Directories for outer boroughs

Where would I find digitized directories for Astoria, Ravenswood and Jamaica for the second half of the 19th century?

City Directories

Great project and I’m looking forward to completion. I have a large format photo of the interior of my great-grandfather’s toothpaste factory, family lore says it was in Brooklyn, c. 1910-20. . Would love to be able find the actual location when this project is complete!

NYC Directories

I was so excited to find this resource, but it is nearly impossible to read the majority of the content. Any advice?

Brooklyn NY German City Directories

Were there any Brooklyn city directories geared towards the German speaking communities in Williamsburg and Ridgewood? Or any German language newspapers for those areas that might have obituaries? I am looking for alternative genealogical sources.Thanks so much for all your outstanding work on the NY City Directory Collection.

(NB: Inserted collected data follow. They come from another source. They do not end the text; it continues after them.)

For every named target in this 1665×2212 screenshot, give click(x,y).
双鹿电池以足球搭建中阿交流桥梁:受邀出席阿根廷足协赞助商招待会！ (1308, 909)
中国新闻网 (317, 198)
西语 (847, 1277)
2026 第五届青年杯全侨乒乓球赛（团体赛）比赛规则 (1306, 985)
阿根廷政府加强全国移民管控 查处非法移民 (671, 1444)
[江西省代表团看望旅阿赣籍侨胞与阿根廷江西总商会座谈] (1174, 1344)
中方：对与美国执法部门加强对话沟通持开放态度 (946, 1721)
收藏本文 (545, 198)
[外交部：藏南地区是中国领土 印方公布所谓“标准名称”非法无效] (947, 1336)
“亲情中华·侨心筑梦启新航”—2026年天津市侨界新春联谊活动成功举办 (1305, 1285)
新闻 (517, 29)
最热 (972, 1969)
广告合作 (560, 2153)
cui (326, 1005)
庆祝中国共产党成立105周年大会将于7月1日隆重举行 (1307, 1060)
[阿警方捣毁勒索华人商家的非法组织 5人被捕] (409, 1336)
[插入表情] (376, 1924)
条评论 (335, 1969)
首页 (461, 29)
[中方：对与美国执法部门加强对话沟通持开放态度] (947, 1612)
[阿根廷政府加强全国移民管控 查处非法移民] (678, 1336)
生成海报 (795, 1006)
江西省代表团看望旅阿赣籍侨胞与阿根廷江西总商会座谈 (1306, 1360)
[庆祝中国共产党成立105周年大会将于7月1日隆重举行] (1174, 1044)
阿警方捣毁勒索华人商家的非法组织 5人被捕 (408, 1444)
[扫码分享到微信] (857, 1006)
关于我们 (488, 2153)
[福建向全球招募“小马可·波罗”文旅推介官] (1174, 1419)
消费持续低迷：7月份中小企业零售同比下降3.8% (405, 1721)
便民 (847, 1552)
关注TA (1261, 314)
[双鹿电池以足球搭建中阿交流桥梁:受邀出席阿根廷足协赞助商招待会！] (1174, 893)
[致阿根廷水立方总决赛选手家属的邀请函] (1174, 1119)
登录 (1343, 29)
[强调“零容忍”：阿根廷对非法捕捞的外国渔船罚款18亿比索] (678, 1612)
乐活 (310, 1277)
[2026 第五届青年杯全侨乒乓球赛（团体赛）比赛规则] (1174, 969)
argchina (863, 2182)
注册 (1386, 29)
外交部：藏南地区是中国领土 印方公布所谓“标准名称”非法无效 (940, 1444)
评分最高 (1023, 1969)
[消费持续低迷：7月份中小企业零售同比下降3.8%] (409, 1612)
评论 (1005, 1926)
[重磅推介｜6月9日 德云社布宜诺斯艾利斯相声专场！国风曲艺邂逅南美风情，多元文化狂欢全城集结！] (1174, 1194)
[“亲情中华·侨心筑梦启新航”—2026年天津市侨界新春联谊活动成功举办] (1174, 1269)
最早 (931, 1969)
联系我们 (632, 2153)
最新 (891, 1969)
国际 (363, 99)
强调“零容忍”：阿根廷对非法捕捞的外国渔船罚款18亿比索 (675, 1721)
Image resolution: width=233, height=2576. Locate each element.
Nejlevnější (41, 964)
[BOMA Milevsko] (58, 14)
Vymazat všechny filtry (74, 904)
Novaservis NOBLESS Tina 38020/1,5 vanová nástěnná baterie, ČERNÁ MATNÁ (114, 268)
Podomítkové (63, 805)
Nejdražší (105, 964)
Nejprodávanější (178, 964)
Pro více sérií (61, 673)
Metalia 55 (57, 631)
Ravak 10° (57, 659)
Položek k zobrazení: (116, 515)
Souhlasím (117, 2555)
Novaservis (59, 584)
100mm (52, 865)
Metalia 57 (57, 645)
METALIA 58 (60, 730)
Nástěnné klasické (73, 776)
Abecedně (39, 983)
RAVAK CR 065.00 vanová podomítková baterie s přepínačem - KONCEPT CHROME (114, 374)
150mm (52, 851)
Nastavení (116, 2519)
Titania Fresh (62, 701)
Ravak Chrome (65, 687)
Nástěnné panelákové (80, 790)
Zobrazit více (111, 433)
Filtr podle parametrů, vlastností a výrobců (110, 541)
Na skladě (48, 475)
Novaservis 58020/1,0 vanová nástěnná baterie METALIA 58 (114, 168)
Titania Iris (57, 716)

Segregation & Slavery in NYC

Hello - Slavery in NY wasn't outlawed until 1847. Do these directories include only affluent white men? There were free Black communities (like Seneca) but were the residents included in these directories, too?

Unlisted Names?

I have ancestors that I know lived in NYC in the 1870s, but I can’t find them in any of the Directories. I’m sure there are plenty of possible reasons for this, but one comes to mind: do you know if it cost anything to be listed in these directories? Thanks!

Directory Abbreviations.

I am researching an individual who I have found in the 1863-64 NYC directory. Next to his name are the lower case initials u s a. followed by his address as h 153 Crosby. I wondered if these initials designated that he was visiting from another country and that this was his temporary address? I was not able to find an explanation in with other abbreviations provided at the beginning of the directory. Thanks for any help with this!

Hi Eileen. I recommend

Hi Eileen. I recommend contacting the librarians at the Milstein division. You can email them (history@nypl.org) or fill out this web form: https://www.nypl.org/help/email-a-librarian/milstein

U.S.A abbreviation in a City Directory

Eileen, One thought for you to consider...The abbreviation U.S.A. and time frame of the city directory you referenced in 1863-4 may mean that the individual you are researching worked in the United States Armory during the Civil War. This abbreviation is often seen in the Springfield, MA city directory for that time frame as many residents of that city worked for the main armory for the Army of the North in Springfield. One thing that does not make sense is why their address was Crosby Street in Manhattan, unless his family still lived there and the individual was temporarily employed in Springfield during the war between the states. When the war ended there were massive layoffs at the armory, then the individual may have returned to the family home in NYC.

How far has this project gotten?

Greetings! I learned about this back in 2016, but, as of now, I only found one Queens, NY, directory with only about 10 pages digitized. Has this project stalled? Am I not looking in the right place? Thanks!